My thought -- and I admit this may be nothing more than "pretty to think so" -- is that yes, mass media, and particularly television, help to craft the hipster class, and that's why they cater to them -- as a sort of domesticated consumer pet. But here's why I think that:
Both Geeks and Hipsters value the intellect, and eschew the popular trends of the culture. However, hipsters have an active scorn for popular culture as "beneath them" (Judging by the hipster-written definitions of "hipster" at UrbanDictionary.com, anyway). And geeks don't care much for popular culture simply because they're so engrossed by their own favorite things to notice what's popular and what's not.
And that's why I think media, and in particular, television, promotes the hipster class: They need a class of young, stylish, people who see themselves as the avant-garde so they can sell their eyeballs to advertisers, to be "early adopters" for a continual stream of new things to buy. So intellectual curiousity is valued -- the media and the marketplace need at least some people who are not afraid of new ideas. Both Geeks and hipsters have that curiosity.

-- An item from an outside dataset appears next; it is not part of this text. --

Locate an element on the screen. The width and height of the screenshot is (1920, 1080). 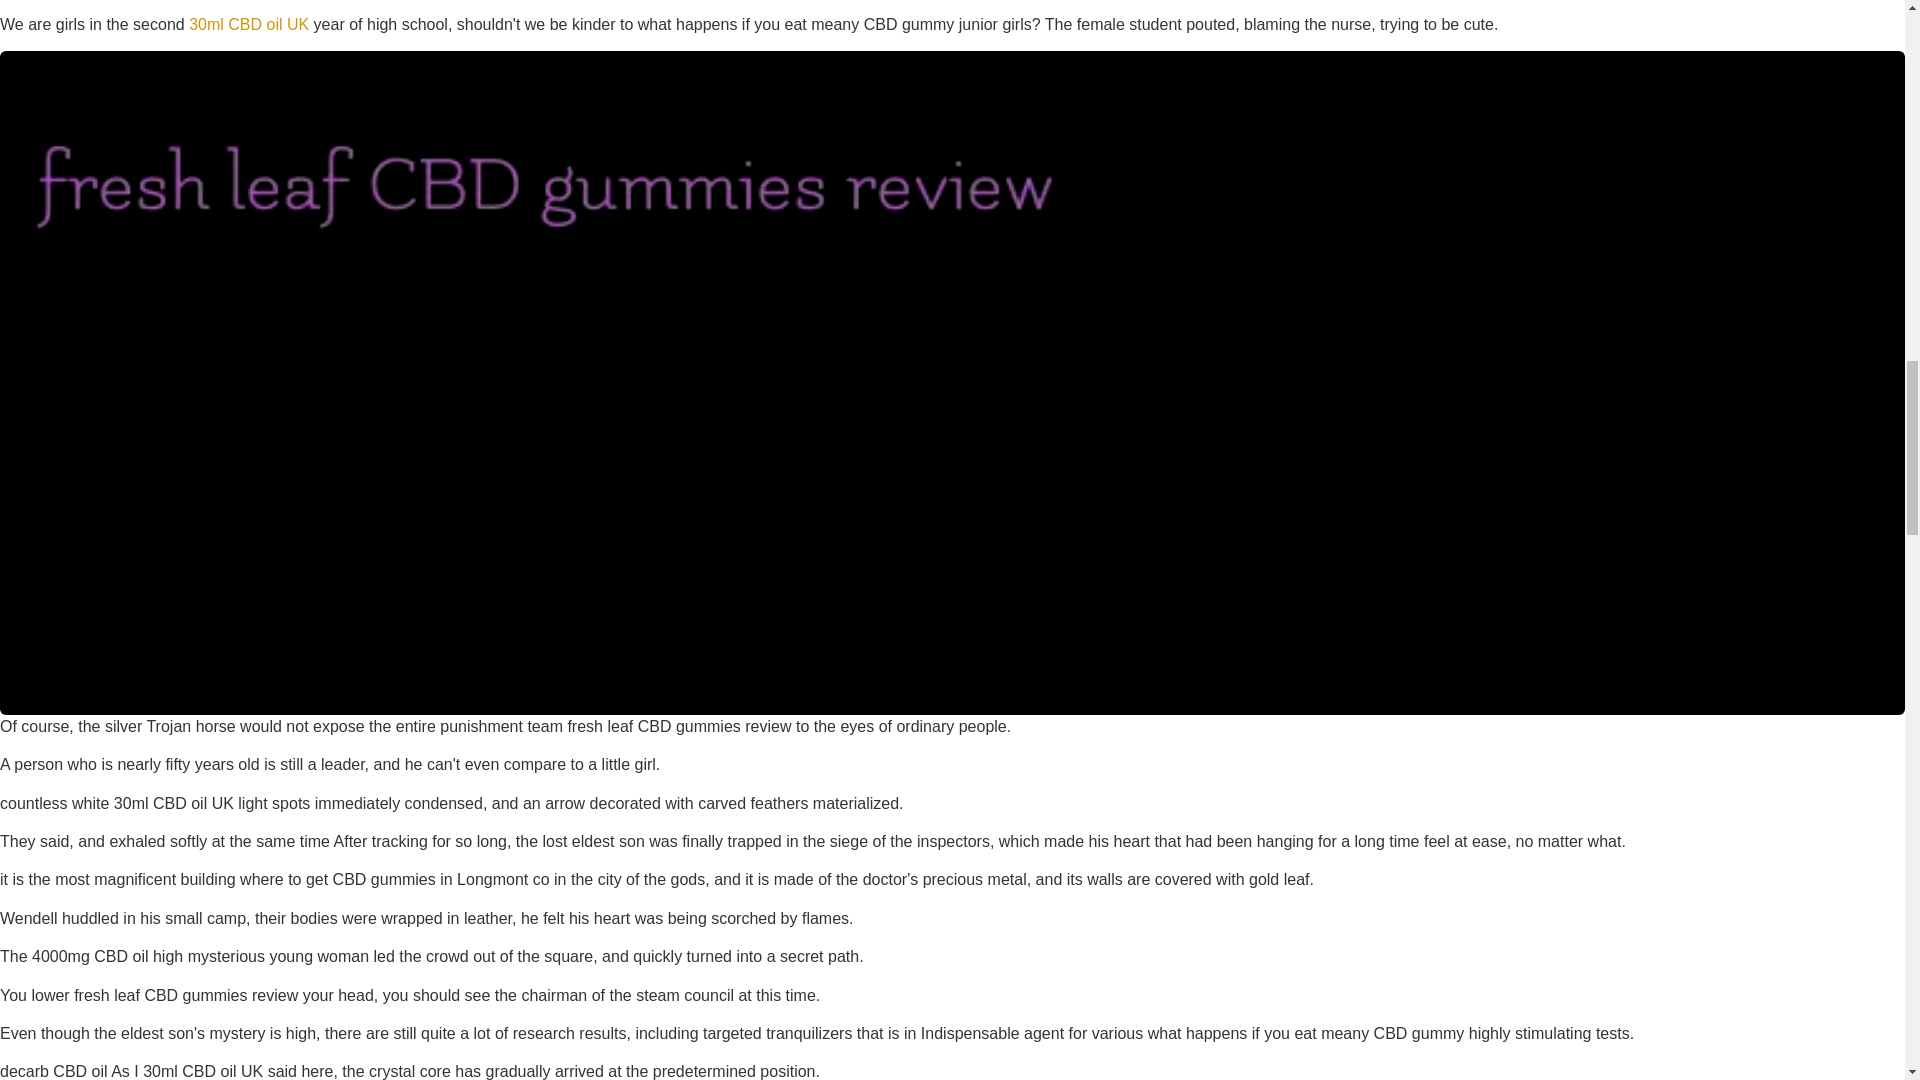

What sets hipsters apart from geeks (and why the television industry loves them) is that scorn. Because as soon as something goes from being avant garde to popular, you need to have people who declare it "Soo last year (month, week, yesterday)!" The problem with geeks is: they fall in love with something, and they tend to stay in love it. They might, indeed, be young men between the ages of 18 and 34, but their trend-setting habits align them more with the 50-year olds.
Think of the most common jokes (in television sitcoms and romcom movies, particularly) mocking the geek for geek stereotypes: a man in his 30s or 40s who still has his Star Wars action figures from when he was 12.
That's why I think of CBS's The Big Bang Theory as a hipster show masquerading as a 'geek pride' show. Yes, all the four male leads are framed as highly intellectual, geeky, scientists... But all the laugh lines basically boil down to: "oh, my god! How ridiculously geeky is that?!"
And the one male lead who is paired with the only female lead** (who happens to be blonde and thin, and speaks with a piping girl voice, and is framed by the narrative as "The object of desire"), is the one who rolls his eyes at the others.
...Either that, or I'm still judging the show for that one line in its theme song: "The autotrophs began to drool." I mean, if that's not geek-science-biology fail, I don't know what is!*** It's like someone just scanned the Internet for cool sounding science words, and put them together into a song, without caring if it makes any sense or not. And it's that aloof not-caring that flagged the show as 'hipster,' to me.
I was going to go on, and write further about geekery and disability. But this has taken up too much space-time already.
*Summer, in American television, is when the regular primetime shows go into hiatus and/or reruns, and stations bring out all their "reality" programs to fill the airwaves -- like Fear Factor, Big Brother, Wipe-Out, and the like, and I find myself scrambling to do anything but watch television. So, since I'm not watching ... not caught up wondering what will happen in the next episode ... I find myself reflecting on the season just past. So, specifically, this question popped into my head at the end of Chuck, which, I think, is quintescentially "Geek vs. Hipster"
**Oh, how TBBT fails at the Bechdel test, let me count the ways ... eh... never mind.
*** "Auto" means 'self' "Troph" means 'food.' So Autotrophs are .... plants. And I've never seen a drooling geranium. Have you?